- WHAT THE TASK REQUIRES: Copy out every one of the following records word for word, changing nothing.

[Source records]

════════════════════

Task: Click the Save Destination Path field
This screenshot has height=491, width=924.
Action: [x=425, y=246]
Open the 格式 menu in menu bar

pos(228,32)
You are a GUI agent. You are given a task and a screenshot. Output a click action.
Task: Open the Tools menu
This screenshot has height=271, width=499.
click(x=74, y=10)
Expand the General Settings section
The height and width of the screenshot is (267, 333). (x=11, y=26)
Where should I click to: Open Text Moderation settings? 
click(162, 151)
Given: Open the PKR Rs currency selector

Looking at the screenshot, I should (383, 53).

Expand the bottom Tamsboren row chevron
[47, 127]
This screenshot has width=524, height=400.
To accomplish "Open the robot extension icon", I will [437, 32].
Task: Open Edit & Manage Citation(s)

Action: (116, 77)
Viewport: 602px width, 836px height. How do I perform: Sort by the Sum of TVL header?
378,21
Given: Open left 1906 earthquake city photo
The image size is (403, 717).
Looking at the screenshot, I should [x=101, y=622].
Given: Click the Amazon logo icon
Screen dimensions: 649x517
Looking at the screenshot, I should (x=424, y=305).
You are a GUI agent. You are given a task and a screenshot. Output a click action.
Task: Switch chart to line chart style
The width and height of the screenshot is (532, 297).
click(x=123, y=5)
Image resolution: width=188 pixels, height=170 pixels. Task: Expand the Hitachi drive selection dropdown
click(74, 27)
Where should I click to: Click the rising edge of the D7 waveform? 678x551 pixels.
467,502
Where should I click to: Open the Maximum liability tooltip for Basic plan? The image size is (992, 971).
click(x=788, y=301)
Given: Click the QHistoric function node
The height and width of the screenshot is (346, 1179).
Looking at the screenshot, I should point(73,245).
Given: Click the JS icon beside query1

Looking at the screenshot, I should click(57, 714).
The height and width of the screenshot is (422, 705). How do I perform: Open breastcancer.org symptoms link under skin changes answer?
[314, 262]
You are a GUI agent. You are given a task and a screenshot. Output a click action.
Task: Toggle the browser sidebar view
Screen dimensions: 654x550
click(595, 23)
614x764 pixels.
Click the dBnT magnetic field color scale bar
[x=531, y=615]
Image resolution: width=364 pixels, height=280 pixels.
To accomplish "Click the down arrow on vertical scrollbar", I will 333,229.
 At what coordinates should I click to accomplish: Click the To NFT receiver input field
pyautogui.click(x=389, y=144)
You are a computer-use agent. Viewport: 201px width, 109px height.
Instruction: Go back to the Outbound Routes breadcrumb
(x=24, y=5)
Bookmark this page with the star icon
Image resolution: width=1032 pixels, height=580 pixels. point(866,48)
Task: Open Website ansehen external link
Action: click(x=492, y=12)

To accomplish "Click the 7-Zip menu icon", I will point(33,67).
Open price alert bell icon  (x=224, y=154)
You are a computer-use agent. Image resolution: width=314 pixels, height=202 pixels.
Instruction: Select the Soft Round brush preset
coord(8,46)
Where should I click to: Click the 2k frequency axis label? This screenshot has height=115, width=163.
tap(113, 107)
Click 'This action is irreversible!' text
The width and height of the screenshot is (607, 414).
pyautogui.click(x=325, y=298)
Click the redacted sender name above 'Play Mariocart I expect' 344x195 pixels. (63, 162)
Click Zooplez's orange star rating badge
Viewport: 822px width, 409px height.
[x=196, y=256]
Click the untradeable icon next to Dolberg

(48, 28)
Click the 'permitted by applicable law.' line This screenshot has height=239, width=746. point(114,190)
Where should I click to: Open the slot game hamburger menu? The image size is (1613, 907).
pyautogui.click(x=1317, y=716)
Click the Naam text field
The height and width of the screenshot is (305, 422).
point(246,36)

════════════════════

- RESULT OF THE TASK:
Task: Click the Save Destination Path field
This screenshot has height=491, width=924.
Action: [x=425, y=246]
Open the 格式 menu in menu bar

pos(228,32)
You are a GUI agent. You are given a task and a screenshot. Output a click action.
Task: Open the Tools menu
This screenshot has height=271, width=499.
click(x=74, y=10)
Expand the General Settings section
The height and width of the screenshot is (267, 333). (x=11, y=26)
Where should I click to: Open Text Moderation settings? 
click(162, 151)
Given: Open the PKR Rs currency selector

Looking at the screenshot, I should (383, 53).

Expand the bottom Tamsboren row chevron
[47, 127]
This screenshot has width=524, height=400.
To accomplish "Open the robot extension icon", I will [437, 32].
Task: Open Edit & Manage Citation(s)

Action: (116, 77)
Viewport: 602px width, 836px height. How do I perform: Sort by the Sum of TVL header?
378,21
Given: Open left 1906 earthquake city photo
The image size is (403, 717).
Looking at the screenshot, I should [x=101, y=622].
Given: Click the Amazon logo icon
Screen dimensions: 649x517
Looking at the screenshot, I should (x=424, y=305).
You are a GUI agent. You are given a task and a screenshot. Output a click action.
Task: Switch chart to line chart style
The width and height of the screenshot is (532, 297).
click(x=123, y=5)
Image resolution: width=188 pixels, height=170 pixels. Task: Expand the Hitachi drive selection dropdown
click(74, 27)
Where should I click to: Click the rising edge of the D7 waveform? 678x551 pixels.
467,502
Where should I click to: Open the Maximum liability tooltip for Basic plan? The image size is (992, 971).
click(x=788, y=301)
Given: Click the QHistoric function node
The height and width of the screenshot is (346, 1179).
Looking at the screenshot, I should point(73,245).
Given: Click the JS icon beside query1

Looking at the screenshot, I should click(57, 714).
The height and width of the screenshot is (422, 705). How do I perform: Open breastcancer.org symptoms link under skin changes answer?
[314, 262]
You are a GUI agent. You are given a task and a screenshot. Output a click action.
Task: Toggle the browser sidebar view
Screen dimensions: 654x550
click(595, 23)
614x764 pixels.
Click the dBnT magnetic field color scale bar
[x=531, y=615]
Image resolution: width=364 pixels, height=280 pixels.
To accomplish "Click the down arrow on vertical scrollbar", I will 333,229.
 At what coordinates should I click to accomplish: Click the To NFT receiver input field
pyautogui.click(x=389, y=144)
You are a computer-use agent. Viewport: 201px width, 109px height.
Instruction: Go back to the Outbound Routes breadcrumb
(x=24, y=5)
Bookmark this page with the star icon
Image resolution: width=1032 pixels, height=580 pixels. point(866,48)
Task: Open Website ansehen external link
Action: click(x=492, y=12)

To accomplish "Click the 7-Zip menu icon", I will point(33,67).
Open price alert bell icon  (x=224, y=154)
You are a computer-use agent. Image resolution: width=314 pixels, height=202 pixels.
Instruction: Select the Soft Round brush preset
coord(8,46)
Where should I click to: Click the 2k frequency axis label? This screenshot has height=115, width=163.
tap(113, 107)
Click 'This action is irreversible!' text
The width and height of the screenshot is (607, 414).
pyautogui.click(x=325, y=298)
Click the redacted sender name above 'Play Mariocart I expect' 344x195 pixels. (63, 162)
Click Zooplez's orange star rating badge
Viewport: 822px width, 409px height.
[x=196, y=256]
Click the untradeable icon next to Dolberg

(48, 28)
Click the 'permitted by applicable law.' line This screenshot has height=239, width=746. point(114,190)
Where should I click to: Open the slot game hamburger menu? The image size is (1613, 907).
pyautogui.click(x=1317, y=716)
Click the Naam text field
The height and width of the screenshot is (305, 422).
point(246,36)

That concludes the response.